OpenVMS Source-Code Demos
DIFFIE_HELLMAN
1000 %title "diffie_hellman_demo_100.2" !
declare string constant k_version = "100.2" , ! &
k_program = "diffie_hellman_demo" !
!========================================================================================================================
! title : diffie_hellman_demo_100.bas
! author : Neil Rieck ( http://www3.sympatico.ca/n.rieck/ )
! platform: OpenVMS-8.4 (Alpha)
! limits : This program demonstrates key-exchange concepts but is limited to 64-bit math (63-bits if you realize that
! most BASIC dialects, including HP-BASIC for OpenVMS, have no unsigned integers).

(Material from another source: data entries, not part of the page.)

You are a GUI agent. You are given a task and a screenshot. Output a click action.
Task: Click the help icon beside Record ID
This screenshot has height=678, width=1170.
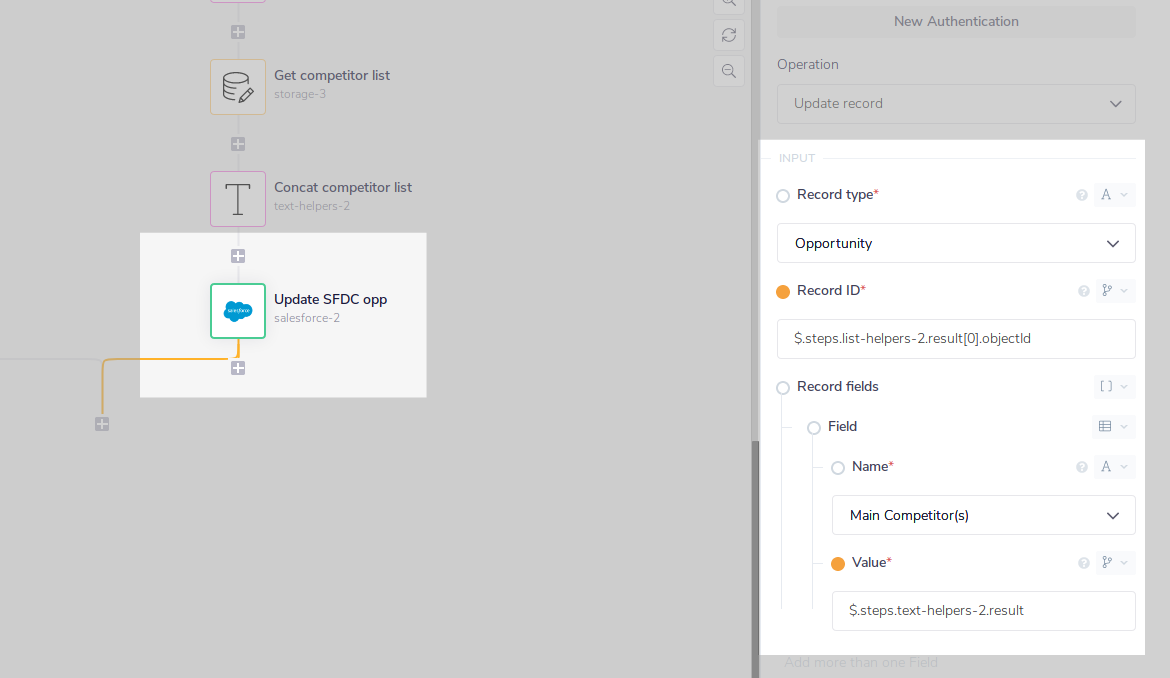1083,291
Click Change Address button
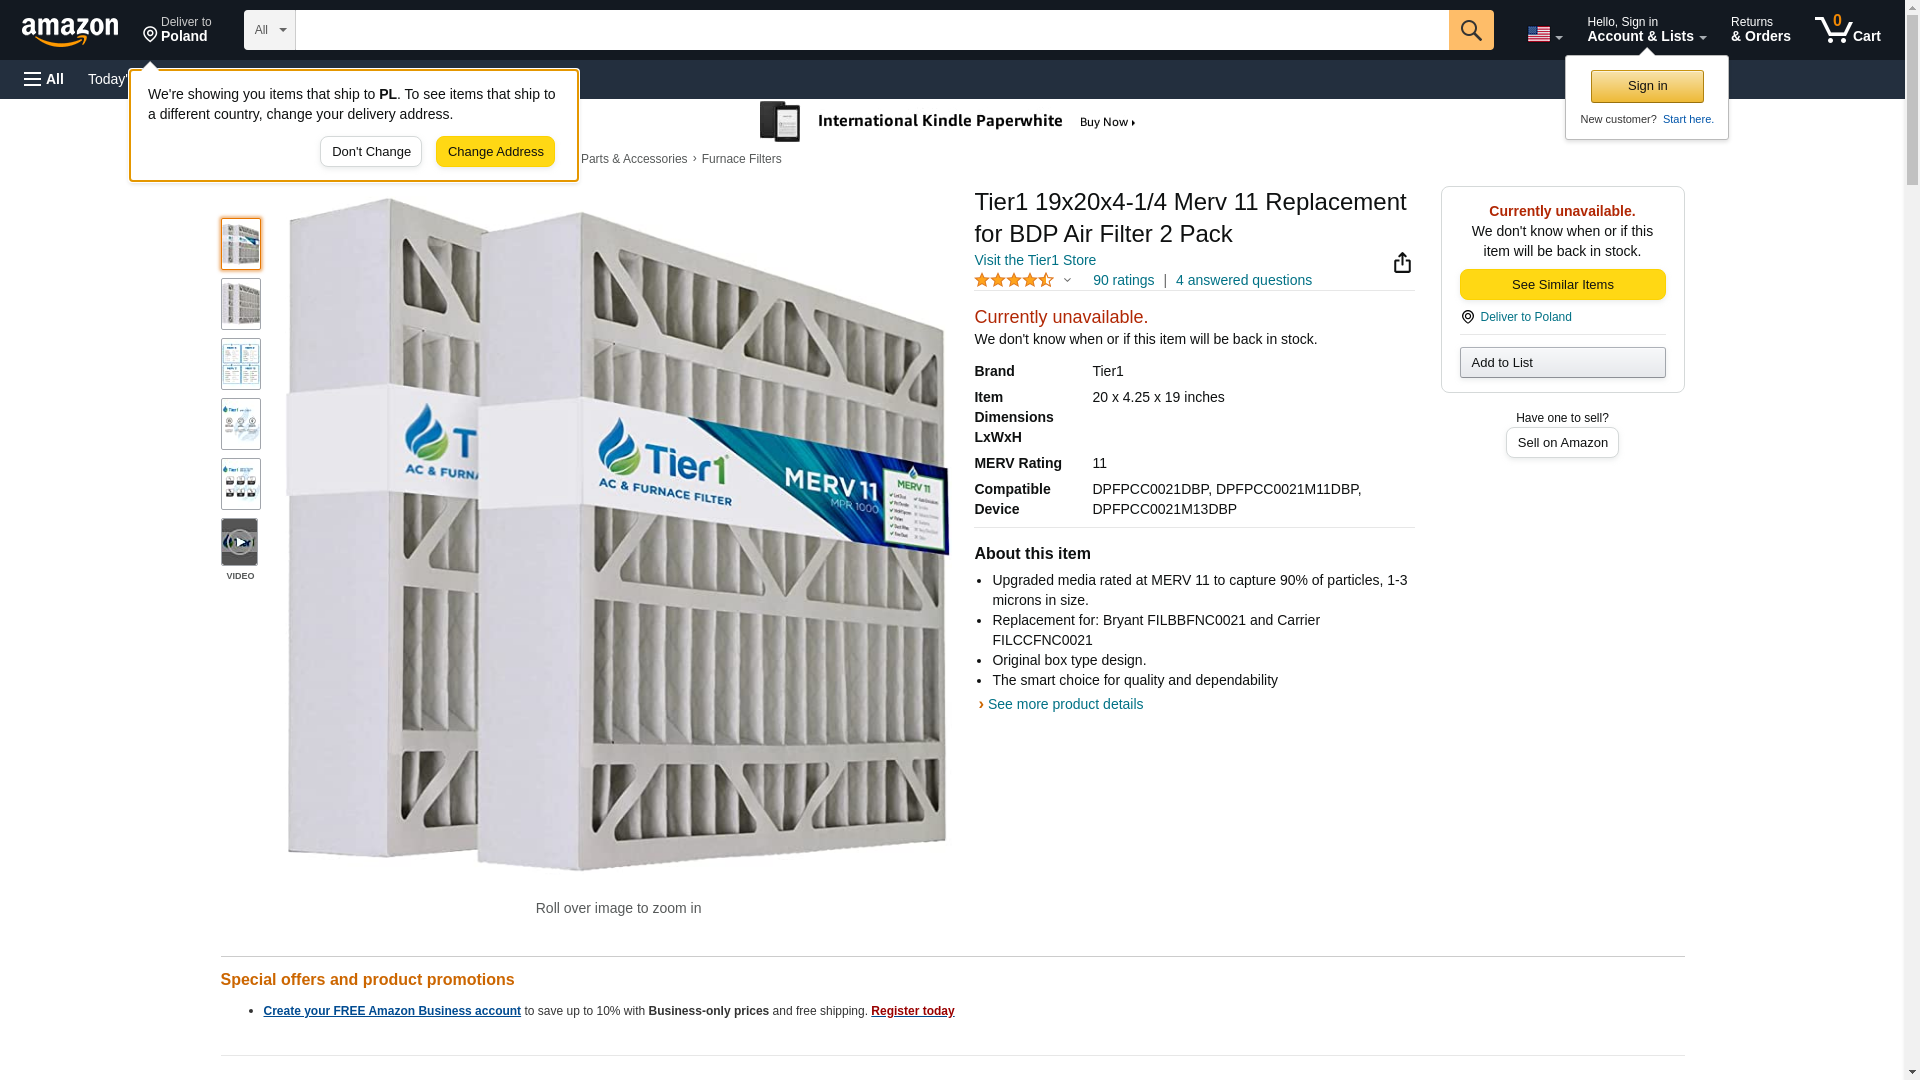Image resolution: width=1920 pixels, height=1080 pixels. pyautogui.click(x=495, y=152)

! If you choose values which cause y^a1 (or y^b1) to require more than 19 digits, then this program will throw
! an "integer overflow" error.
! history :
! 100 NSR 120722 1. original effort (fails with HP-BASIC-1.7-000)
! NSR 120922 2. coninued work using experimental HP-BASIC-1.7-001
!========================================================================================================================
option size = (real xfloat, integer quad) ! not sure this is required
option type = explicit ! cuz tricks are for kids
!
! Alice's data
!
declare quad a1 ,&
a2 ,&
a3
!
! Bob's data
!
declare quad b1 ,&
b2 ,&
b3
!
! Common data
!
declare quad y ,&
p ,&
alg ,&
modulus_flag ,&
junk%
!
declare string junk$ !
!=======================================================================
! main
!=======================================================================
2000 main:
on error goto trap ! 'old school' error trapping
print k_program +"_"+ k_version !
print string$(len(k_program +"_"+ k_version), asc("=")) !
print
print "Algorithm Menu:" !
print "1) a = (y ^ A) mod p (published)" !

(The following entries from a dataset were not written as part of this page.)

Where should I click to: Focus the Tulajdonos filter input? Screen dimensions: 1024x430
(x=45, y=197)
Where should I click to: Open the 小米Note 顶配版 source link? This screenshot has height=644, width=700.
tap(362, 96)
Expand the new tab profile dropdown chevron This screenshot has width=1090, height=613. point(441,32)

print "2) a = (y + A) (NSR hack)" !
print "3) a = (y x A) (NSR hack)" !
print "4) a = (y + A) mod p (NSR hack)" !
print "5) a = (y x A) mod p (NSR hack)" !

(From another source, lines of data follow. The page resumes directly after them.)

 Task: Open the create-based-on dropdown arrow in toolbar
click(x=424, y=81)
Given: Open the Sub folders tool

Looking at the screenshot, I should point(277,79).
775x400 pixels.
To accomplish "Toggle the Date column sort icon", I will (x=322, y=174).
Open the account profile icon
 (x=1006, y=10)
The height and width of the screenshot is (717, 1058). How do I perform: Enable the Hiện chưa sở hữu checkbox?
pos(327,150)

input "algorithm? (1-5, default=1) ";junk$ !
when error in ! 'new school' trapping
alg = integer(junk$) !
use ! oops
print "-e-error: "+ str$(err) !
alg = 0 !
end when !
!
select alg !
case 1 ! published
modulus_flag = 1 !
case 2,3 ! hack
modulus_flag = 0 !
case 4,5 !
alg = alg -2 ! 4,5 >> 2,3
modulus_flag = 1 !
case else !
alg = 1 ! x >> 1
print "defaulting to choice: "+str$(alg) !
modulus_flag = 1 !
end select !
print
if alg=1 then !
print "Caveat: this program employs 64-bit integers. If you choose values which"
print "cause y^a1 (or y^b1) to require more than 19 digits, then this program"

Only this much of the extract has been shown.